- [Input data]:
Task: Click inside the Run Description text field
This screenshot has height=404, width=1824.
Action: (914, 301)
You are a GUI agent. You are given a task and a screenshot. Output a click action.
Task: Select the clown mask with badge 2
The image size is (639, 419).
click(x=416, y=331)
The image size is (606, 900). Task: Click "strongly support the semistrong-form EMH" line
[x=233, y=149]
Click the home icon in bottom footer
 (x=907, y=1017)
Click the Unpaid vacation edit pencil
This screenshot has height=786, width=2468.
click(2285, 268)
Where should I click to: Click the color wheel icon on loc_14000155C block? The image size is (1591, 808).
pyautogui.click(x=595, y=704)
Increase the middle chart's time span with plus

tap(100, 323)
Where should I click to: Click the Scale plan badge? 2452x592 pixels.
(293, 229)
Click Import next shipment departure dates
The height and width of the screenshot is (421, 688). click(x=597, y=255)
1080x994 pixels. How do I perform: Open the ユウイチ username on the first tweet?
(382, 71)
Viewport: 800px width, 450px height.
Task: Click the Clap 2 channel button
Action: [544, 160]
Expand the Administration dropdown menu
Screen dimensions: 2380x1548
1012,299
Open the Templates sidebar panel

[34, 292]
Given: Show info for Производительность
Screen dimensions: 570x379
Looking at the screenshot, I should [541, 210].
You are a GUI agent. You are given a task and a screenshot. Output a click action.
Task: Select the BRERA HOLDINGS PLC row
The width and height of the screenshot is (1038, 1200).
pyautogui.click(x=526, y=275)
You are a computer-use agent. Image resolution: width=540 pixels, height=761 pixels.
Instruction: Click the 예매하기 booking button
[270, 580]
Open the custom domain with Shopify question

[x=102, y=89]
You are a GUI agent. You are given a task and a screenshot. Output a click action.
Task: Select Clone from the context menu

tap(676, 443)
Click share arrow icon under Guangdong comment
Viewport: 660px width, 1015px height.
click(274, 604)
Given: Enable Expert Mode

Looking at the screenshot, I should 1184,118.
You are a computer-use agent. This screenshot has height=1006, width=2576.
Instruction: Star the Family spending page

- [Short problem]: Turn the entries from the line containing "Click share arrow" through the end of the entries into a numbered list, one line per item, leaving out blank lines.

- [The result]:
1. Click share arrow icon under Guangdong comment
2. Viewport: 660px width, 1015px height.
3. click(274, 604)
4. Given: Enable Expert Mode
5. Looking at the screenshot, I should 1184,118.
6. You are a computer-use agent. This screenshot has height=1006, width=2576.
7. Instruction: Star the Family spending page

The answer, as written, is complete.